We talked a lot at the conference on the value of anatomical collections: what are they for in these days of computer imaging? We toured the Boerhaave Museum and the anatomical museum at the Leiden Medical School, and I have tried since to sort out the meanings of these places and why they hold such fascination for me and others.  Part of it is simply seeing the body (human and animal, male and female, child and adult, normal and abnormal).  There is something about the materiality, the tactile values, of an actual specimen that no image can provide.  The body is simply an amazing and complex mechanism that is still being deciphered.  And the tropes about mortality and the fragility of life that (so I have claimed in my own work) are always there in the dissecting room are certainly there in these anatomical collections.  I found many of them quite moving.

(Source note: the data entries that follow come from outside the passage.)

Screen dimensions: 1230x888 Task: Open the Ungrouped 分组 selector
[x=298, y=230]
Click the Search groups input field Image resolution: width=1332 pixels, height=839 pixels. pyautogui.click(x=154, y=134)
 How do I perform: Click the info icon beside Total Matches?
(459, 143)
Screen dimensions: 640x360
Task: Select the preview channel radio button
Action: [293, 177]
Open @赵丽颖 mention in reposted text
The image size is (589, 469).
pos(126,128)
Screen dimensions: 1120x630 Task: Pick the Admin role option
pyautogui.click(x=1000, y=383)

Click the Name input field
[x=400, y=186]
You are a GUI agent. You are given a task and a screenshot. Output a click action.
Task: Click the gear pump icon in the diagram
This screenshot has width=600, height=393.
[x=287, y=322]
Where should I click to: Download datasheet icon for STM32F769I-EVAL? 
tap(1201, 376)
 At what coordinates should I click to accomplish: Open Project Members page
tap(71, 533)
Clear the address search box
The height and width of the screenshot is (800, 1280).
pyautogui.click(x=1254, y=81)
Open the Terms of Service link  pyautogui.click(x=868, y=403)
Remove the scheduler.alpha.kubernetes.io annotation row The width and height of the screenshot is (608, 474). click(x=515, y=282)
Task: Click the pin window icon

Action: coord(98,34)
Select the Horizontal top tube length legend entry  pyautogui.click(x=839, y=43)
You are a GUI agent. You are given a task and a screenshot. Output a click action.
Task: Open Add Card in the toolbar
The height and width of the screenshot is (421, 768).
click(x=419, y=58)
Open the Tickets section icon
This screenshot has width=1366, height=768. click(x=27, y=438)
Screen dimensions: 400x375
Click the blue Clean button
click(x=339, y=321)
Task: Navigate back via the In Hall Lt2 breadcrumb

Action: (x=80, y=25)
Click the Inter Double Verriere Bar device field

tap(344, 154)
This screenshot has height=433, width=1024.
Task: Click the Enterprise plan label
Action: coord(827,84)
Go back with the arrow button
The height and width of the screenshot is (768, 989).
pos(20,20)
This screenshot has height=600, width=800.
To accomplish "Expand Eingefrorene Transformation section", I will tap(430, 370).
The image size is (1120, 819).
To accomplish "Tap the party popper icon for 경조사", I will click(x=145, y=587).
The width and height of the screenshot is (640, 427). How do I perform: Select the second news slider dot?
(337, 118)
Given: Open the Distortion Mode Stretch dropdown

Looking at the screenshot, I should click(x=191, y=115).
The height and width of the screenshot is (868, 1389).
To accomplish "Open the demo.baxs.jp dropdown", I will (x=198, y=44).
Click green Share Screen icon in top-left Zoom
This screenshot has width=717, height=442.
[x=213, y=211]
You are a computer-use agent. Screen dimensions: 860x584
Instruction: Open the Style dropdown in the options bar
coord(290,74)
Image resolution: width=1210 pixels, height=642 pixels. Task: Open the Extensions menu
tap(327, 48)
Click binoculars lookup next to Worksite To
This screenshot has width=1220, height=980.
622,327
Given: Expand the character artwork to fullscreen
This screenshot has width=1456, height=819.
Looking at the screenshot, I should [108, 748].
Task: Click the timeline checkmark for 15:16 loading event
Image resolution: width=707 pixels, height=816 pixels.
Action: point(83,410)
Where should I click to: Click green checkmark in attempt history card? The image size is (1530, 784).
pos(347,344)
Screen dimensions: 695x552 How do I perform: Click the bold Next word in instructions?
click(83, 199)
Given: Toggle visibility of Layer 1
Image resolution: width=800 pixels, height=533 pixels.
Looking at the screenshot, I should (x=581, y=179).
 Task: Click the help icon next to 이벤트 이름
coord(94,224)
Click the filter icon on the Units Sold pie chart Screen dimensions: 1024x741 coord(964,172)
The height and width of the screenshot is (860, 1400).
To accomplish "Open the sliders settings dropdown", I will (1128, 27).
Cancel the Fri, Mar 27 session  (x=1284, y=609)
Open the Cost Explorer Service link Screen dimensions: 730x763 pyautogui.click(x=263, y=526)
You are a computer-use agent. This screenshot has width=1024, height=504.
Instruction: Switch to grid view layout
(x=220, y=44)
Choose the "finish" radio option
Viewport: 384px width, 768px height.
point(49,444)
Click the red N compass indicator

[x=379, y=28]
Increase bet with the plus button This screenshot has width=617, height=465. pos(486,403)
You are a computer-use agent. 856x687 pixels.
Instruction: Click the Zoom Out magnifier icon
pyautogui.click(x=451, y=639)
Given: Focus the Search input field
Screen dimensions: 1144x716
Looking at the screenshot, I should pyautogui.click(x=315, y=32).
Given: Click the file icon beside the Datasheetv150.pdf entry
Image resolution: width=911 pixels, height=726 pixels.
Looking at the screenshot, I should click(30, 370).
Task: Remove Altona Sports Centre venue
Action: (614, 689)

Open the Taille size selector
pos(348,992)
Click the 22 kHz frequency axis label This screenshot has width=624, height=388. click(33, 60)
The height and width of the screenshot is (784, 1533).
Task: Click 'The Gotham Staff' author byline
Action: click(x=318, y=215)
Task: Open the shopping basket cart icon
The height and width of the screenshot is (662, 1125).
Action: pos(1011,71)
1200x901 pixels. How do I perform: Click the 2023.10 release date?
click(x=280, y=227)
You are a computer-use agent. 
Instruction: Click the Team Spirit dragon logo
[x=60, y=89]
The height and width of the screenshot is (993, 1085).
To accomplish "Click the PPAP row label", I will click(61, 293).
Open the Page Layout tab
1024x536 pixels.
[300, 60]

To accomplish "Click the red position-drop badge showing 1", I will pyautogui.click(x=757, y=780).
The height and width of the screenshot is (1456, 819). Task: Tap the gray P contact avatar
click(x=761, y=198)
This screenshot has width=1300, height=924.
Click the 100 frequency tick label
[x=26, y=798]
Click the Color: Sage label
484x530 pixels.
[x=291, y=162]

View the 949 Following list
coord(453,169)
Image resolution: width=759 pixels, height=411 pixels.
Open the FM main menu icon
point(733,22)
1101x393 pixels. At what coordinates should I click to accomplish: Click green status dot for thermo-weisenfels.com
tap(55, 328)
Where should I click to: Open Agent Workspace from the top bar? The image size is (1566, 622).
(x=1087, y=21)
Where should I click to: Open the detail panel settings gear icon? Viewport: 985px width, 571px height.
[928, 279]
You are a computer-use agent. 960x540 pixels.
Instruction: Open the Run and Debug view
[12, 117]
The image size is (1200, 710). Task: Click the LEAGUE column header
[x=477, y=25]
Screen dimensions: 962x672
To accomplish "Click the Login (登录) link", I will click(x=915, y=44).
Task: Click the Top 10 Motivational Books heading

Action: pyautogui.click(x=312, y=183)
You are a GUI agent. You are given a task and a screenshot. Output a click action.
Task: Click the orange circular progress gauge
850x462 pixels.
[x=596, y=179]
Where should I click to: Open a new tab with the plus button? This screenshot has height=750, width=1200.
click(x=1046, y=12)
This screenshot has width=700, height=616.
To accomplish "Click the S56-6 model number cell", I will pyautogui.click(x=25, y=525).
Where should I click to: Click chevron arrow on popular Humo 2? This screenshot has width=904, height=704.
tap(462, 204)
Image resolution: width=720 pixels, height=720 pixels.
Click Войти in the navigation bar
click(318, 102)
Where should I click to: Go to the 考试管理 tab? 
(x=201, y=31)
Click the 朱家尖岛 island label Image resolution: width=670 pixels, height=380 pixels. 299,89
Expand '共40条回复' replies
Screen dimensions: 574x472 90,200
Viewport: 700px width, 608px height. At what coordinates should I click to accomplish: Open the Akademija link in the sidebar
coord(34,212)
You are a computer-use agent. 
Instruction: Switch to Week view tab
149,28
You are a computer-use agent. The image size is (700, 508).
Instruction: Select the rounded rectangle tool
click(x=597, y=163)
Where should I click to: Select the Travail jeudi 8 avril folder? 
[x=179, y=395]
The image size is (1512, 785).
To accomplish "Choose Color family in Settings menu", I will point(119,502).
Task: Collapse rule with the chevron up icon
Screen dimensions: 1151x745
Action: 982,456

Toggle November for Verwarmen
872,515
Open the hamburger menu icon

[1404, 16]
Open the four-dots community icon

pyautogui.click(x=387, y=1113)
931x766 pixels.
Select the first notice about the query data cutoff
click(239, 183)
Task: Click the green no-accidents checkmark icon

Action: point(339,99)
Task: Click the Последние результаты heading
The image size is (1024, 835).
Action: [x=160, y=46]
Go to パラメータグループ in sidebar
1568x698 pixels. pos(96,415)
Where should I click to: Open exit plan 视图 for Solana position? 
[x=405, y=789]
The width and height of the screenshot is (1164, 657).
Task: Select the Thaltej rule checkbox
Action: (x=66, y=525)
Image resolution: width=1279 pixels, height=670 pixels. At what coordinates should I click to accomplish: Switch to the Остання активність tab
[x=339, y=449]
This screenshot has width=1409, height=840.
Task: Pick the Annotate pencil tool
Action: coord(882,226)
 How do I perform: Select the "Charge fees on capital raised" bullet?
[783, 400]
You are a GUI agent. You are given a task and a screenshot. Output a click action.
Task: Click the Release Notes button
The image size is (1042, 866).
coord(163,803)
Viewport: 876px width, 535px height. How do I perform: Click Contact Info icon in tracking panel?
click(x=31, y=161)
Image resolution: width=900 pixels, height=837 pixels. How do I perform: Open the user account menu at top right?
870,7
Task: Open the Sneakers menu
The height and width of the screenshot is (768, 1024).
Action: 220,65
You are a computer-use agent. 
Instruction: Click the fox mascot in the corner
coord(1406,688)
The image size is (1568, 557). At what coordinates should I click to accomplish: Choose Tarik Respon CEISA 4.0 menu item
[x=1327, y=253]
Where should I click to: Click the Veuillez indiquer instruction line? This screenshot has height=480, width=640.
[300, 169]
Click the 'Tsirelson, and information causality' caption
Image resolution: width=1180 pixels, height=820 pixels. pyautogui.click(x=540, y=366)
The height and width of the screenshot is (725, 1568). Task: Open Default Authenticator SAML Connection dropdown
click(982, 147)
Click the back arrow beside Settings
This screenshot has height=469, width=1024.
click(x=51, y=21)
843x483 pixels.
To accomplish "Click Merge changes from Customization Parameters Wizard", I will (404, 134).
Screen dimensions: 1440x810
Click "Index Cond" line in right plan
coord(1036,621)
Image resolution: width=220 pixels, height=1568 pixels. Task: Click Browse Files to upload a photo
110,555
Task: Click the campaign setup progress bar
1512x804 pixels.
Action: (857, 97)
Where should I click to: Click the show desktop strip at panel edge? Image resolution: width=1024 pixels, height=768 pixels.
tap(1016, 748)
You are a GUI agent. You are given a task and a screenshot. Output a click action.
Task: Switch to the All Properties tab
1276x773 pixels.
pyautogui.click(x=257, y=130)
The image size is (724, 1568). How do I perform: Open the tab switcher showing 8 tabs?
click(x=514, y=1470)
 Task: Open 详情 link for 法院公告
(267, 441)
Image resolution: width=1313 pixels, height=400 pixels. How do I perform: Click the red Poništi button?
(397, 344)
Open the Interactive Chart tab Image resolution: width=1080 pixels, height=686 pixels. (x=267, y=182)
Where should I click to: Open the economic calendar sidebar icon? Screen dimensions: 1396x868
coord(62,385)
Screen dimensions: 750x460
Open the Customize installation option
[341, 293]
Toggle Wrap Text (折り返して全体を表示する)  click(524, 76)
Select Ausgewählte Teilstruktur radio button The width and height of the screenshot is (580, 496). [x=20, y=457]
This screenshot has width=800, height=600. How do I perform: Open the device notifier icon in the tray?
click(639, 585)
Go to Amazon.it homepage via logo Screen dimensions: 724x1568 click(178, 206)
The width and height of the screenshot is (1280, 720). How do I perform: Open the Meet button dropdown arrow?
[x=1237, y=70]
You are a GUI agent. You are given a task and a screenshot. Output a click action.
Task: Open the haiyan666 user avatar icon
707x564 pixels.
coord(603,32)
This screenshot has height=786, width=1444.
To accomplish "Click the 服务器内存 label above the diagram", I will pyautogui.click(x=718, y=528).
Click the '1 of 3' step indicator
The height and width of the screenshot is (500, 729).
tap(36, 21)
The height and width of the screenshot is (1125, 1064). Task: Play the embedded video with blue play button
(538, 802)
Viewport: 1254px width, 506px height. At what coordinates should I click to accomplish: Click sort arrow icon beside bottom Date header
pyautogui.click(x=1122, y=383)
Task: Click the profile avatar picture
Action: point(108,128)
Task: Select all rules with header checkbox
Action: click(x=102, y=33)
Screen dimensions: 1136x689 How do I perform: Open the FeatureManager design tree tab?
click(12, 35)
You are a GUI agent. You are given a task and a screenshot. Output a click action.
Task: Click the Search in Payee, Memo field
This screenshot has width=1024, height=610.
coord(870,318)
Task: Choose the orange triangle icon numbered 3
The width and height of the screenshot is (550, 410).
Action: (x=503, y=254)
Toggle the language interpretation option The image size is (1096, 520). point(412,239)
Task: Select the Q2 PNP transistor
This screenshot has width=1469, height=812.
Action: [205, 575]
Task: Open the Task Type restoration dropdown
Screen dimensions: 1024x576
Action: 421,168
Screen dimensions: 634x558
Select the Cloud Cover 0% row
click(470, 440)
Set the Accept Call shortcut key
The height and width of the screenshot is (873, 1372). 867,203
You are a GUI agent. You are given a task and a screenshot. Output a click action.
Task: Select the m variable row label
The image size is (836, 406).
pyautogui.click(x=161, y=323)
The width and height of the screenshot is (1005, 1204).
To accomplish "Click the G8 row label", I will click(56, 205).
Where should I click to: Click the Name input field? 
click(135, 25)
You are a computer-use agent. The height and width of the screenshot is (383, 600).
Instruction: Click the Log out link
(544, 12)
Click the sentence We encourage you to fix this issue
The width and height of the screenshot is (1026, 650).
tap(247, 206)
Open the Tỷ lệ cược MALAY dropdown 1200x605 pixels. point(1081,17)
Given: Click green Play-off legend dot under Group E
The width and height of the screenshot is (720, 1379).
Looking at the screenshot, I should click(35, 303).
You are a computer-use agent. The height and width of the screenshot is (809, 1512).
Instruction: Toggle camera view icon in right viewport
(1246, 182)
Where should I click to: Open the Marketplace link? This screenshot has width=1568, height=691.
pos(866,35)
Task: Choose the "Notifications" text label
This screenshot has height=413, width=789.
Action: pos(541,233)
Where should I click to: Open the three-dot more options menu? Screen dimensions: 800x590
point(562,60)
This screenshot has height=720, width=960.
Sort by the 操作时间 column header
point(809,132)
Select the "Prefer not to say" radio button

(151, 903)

Just last week, I saw the Body Worlds exhibit currently on display at OMSI in Portland – another kind of anatomical collection.  It was packed.  I have seen Body Worlds several times before, and I was prepared to be cynical about it, with the slightly queasy feeling that von Hagens’s plastinations evoke.  But I was drawn in yet again, seeing the same fascination with the bodies on display that I had felt in Leiden.  A woman standing next to me as we looked at a display of viscera said, “I can’t believe all that is in here,” pointing to herself.  “Wow.”

 

 

3 thoughts on “Cultures of anatomical collections

  1. Miranda Paton

    Nice post and topic. I’m glad these collections and specimens are getting attention. I am glad they exist at all so that contemplative scientists but also historians and philosophers of science can ask how this material culture works.

    As someone who has dissected horses and the foot of a rhinoceros, I must insist, however, that using these models as opposed to texts– descriptions, diagrams or even photographs– leaves something out. Dissecting a body one knows from the more ordinary experience of seeing and palpating it from the outside or reading about others’ travels to its interior is a lived experience.

    There is no substitute. I was told this by the anatomists who guided my work in taking apart a horse’s body and then– in a second part of the assignment– rebuilding a model of part of it that would represent what I had learned. What I had to take on faith at the outset was made real to me in the practice of the work.

    Though horse’s legs and feet had been familiar to me for decades before my dissection experience, the worked changed the way I view them and the effects have lasted. Radiographs, for example, look different to me having seen “in the flesh” how soft tissues (ranging from hazy to invisible in these images) relate to the margins of bones meeting at joints that we are so often trying to see. The problem there is to know how a straight beam of electrons cross a three-dimensional structure with parts of varying density. Having seen those bones as they are arranged in situ for even one animal makes X-ray images far more readable to me. Thanks to the dead horses I worked on, I now do a far better job for living animals, and explaining to others what they are seeing and feeling when they run their hands down a horse’s leg.

    Dissection seems to remain a marginalized scientific activity. Anatomists, whose knowledge is hard won, are not usually rewarded for their efforts. Though dissections remain a staple of medical education, they are time-consuming and expensive. I see why departments in medical- and veterinary schools might like to develop on-line alternatives.

    I am not sure we are ready– intellectually, politically or aesthetically– to raise the veil on dissection, or get our hands wet. But even for the historian, I think there is no substitute.